Oito dias depois que bolsonaristas tentaram um golpe contra a democracia e o recém-empossado governo Lula, muita gente saltou da poltrona ao ler a mensagem.

A imagem de abertura de "Marighella" na Globo na noite de 16.jan.2023 - Reprodução/Globo

Foi intencional. Tratou-se da transição do final do reality show para o início do primeiro episódio da minissérie "Marighella", sem a inserção de um intervalo comercial entre os dois. É uma estratégia corriqueira na televisão, que visa obter a maior migração possível da audiência de um programa para o outro.

O que chamou mesmo a atenção foi o conteúdo escalado para o final das noites de segunda (16) a quinta-feira (19) desta terceira semana de janeiro. Trata-se de uma versão estendida, com cenas inéditas, do filme "Marighella", dirigido por Wagner Moura, com base na biografia de Mario Magalhães sobre o líder guerrilheiro de esquerda.

Pronto desde 2019, o longa-metragem coproduzido pela Globo Filmes enfrentou por dois anos o que Moura chamou de "uma censura diferente, que usa instrumentos burocráticos para dificultar produções das quais o governo [Bolsonaro] discorda".

A escolha de "Marighella" para exibição depois do BBB 23 não foi à toa. Para além das suas qualidades, mostra a clara intenção de levar ao grande público uma história importante, que merece ser conhecida, apesar de ainda causar incômodo e irritação entre setores mais conservadores.

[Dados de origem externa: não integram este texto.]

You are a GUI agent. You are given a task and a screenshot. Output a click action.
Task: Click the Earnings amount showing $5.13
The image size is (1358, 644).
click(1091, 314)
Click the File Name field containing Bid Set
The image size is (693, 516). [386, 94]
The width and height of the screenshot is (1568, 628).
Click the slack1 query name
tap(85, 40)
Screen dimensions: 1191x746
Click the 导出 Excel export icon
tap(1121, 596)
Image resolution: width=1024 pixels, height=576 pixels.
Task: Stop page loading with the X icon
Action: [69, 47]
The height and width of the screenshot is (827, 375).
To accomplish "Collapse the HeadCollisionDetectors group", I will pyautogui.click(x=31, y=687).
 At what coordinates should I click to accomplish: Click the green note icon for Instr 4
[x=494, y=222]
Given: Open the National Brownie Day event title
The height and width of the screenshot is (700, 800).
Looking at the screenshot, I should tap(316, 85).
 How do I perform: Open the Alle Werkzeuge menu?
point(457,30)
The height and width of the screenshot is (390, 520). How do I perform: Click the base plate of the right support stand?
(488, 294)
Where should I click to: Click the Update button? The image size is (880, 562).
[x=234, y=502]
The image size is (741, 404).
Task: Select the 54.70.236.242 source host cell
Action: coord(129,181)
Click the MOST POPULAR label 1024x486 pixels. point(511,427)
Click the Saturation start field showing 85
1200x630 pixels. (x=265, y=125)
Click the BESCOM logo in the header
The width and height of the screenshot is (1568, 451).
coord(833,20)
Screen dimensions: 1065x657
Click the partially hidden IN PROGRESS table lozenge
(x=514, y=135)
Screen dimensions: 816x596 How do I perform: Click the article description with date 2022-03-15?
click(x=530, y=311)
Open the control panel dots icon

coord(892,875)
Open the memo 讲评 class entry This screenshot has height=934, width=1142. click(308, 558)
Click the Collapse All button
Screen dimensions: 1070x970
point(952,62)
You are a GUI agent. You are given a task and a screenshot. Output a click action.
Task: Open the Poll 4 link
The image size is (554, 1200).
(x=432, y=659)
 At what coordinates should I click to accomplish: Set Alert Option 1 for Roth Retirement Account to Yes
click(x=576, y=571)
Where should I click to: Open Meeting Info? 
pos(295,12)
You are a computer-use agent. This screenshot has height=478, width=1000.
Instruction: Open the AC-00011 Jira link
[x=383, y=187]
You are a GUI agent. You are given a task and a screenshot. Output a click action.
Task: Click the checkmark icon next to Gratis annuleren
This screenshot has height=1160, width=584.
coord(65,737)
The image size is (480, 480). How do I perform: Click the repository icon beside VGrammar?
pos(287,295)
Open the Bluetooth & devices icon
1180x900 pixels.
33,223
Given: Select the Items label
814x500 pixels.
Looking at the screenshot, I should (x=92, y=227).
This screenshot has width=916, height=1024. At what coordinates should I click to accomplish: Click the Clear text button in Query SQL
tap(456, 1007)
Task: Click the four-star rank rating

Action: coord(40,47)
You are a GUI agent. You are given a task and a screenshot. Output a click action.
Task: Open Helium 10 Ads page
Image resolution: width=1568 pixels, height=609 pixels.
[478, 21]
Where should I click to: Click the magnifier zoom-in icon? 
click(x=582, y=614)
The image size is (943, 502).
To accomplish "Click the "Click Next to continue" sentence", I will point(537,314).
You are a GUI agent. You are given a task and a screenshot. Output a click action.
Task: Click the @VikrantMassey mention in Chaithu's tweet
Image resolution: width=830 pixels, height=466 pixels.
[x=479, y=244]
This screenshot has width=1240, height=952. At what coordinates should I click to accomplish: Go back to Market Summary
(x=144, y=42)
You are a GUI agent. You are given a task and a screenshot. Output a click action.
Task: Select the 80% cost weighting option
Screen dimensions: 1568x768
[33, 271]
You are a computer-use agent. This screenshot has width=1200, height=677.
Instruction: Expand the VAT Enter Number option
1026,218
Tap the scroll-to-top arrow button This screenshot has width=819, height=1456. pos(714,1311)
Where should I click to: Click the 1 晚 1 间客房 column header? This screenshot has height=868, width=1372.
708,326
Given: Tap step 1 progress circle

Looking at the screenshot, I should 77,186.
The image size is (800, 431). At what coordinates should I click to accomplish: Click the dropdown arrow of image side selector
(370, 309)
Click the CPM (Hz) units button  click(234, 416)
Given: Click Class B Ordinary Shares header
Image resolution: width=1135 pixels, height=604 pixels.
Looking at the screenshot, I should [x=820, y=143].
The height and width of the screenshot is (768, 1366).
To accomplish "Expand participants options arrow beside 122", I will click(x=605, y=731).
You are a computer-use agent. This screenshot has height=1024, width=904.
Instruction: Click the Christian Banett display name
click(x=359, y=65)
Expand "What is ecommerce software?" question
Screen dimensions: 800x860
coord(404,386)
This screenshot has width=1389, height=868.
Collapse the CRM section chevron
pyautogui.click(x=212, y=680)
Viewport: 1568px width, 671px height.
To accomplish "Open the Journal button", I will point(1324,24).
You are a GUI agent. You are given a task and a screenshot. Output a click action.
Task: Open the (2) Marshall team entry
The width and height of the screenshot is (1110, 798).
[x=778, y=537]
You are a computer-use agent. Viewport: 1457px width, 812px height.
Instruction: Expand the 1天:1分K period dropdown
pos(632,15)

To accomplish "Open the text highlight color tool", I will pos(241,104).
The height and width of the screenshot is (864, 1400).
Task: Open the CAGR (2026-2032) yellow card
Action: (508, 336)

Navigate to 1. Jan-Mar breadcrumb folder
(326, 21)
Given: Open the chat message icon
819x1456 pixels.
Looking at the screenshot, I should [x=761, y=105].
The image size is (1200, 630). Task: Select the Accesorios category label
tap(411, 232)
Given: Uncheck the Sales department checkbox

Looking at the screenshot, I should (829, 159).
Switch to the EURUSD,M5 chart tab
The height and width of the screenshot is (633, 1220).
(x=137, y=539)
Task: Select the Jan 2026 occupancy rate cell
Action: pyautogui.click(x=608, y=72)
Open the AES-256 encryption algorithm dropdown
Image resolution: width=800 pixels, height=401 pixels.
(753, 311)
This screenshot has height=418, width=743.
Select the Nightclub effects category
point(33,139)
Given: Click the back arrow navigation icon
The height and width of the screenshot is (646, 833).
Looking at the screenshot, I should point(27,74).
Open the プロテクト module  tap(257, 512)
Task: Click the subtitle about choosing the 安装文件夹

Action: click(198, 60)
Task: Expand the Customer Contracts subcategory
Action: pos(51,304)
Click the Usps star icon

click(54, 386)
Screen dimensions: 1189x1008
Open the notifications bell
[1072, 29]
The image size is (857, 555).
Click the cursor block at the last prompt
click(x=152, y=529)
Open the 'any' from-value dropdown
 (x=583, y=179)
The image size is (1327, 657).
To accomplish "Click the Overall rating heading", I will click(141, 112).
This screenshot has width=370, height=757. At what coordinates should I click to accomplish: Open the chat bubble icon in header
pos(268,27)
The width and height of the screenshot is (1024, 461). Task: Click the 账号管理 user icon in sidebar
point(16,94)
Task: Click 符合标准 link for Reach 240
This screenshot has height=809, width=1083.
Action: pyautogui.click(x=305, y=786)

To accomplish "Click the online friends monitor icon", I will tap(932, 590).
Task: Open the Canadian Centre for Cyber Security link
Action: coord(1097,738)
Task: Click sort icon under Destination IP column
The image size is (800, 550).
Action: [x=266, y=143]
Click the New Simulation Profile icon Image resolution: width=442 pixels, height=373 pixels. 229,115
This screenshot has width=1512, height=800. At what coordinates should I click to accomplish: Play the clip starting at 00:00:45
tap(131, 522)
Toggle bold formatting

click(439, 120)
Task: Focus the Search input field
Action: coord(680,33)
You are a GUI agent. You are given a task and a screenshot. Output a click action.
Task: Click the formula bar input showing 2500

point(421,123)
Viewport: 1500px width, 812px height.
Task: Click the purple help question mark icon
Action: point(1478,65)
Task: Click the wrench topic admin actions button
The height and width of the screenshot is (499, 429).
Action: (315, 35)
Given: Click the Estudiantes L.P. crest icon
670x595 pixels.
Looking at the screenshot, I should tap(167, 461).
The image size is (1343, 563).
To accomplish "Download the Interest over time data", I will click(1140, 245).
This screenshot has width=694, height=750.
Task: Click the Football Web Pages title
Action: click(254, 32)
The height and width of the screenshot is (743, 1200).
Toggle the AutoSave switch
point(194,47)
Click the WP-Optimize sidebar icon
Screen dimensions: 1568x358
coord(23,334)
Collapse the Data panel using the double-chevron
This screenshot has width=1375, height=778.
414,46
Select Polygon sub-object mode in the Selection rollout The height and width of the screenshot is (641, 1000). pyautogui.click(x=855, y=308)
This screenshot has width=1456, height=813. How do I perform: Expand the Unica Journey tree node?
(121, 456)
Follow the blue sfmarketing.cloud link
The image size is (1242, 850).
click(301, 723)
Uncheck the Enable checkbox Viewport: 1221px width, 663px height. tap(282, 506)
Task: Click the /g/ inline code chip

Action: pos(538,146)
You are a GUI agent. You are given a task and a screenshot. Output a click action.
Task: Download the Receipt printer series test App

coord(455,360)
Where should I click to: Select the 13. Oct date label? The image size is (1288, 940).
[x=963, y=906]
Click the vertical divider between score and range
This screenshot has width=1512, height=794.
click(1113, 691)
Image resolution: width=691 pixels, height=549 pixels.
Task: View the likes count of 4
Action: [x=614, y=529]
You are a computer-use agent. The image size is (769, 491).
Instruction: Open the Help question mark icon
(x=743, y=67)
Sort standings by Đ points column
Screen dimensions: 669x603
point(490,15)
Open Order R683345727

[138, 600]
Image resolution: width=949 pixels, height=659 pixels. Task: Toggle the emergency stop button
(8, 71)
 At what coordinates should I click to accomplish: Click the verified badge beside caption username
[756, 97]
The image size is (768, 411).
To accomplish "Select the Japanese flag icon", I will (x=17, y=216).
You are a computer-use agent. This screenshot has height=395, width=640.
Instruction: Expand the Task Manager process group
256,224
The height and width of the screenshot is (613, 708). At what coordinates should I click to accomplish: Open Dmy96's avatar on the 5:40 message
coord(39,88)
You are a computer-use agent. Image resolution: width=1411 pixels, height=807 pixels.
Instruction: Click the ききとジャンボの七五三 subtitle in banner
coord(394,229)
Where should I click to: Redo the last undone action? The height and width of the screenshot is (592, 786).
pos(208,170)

A cobertura elogiável que a emissora está fazendo sobre os atos golpistas de 8 de janeiro, chamando as coisas pelos nomes certos e expondo as responsabilidades, vai na mesma direção. É um sinal de reconhecimento de erros passados, amadurecimento e pragmatismo —um retrocesso político não interessa mais à empresa.

Ao explicar por que exibiu duas vezes uma mesma reportagem no "Fantástico" no último domingo, a apresentadora Poliana Abritta disse: "É um documento que precisa ficar na nossa memória para que as verdadeiras pessoas de bem digam não ao vandalismo e não à violência e ao ódio de radicais que não aceitam a escolha da maioria do povo brasileiro".

Nesta semana, a Globo também exibiu vídeos chocantes da invasão, trazendo depoimentos de "quem de fato agiu com patriotismo no dia 8 de janeiro", como anunciou William Bonner: os profissionais da segurança pública que enfrentaram os vândalos bolsonaristas.


O governo do capitão foi um período complicado para a Globo. Nos quase 58 anos da emissora, quase sempre de boas relações com o poder, nunca um presidente a hostilizou publicamente com o mesmo ódio declarado de Bolsonaro. Nunca um presidente fez tantas observações grotescas, piadas infames e ofensas a profissionais e programas de uma emissora de televisão.

Em fevereiro de 2019, com menos de dois meses no cargo, num áudio para um ministro, o presidente classificou a Globo como "inimiga".

Em outubro de 2019, irritado com uma reportagem do Jornal Nacional que associou o seu nome ao da vereadora Marielle Franco, assassinada em 2018, Bolsonaro se referiu à Globo com as seguintes palavras: "Patifes", "canalhas", "imprensa porca", "jornalismo podre", "nojenta", "imoral".

Bolsonaro em live no Facebook em que classificou a Globo como 'patifes', em 29.out.2019 - Bolsonaro no Facebook


Por três anos insinuou que poderia não renovar a concessão do canal, programada para vencer no final de 2022. A dez dias do fim do seu mandato, em silêncio, assinou o decreto que renovou a concessão.

A derrota de Bolsonaro nas eleições foi um alívio para todos os que temiam os riscos que ele representava à democracia. Mas, pelas marcas que deixou, acredito que teve um sabor especial para a Globo.